### DATA LISTING

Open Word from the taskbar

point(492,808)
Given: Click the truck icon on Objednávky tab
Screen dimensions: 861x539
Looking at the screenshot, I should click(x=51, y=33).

######

■ **EXERCISE REQUIREMENTS**
Rewrite all the records with every "icon" swapped for "button" and nothing else changed.

■ **SOLUTION BELOW**
Open Word from the taskbar

point(492,808)
Given: Click the truck button on Objednávky tab
Screen dimensions: 861x539
Looking at the screenshot, I should click(x=51, y=33).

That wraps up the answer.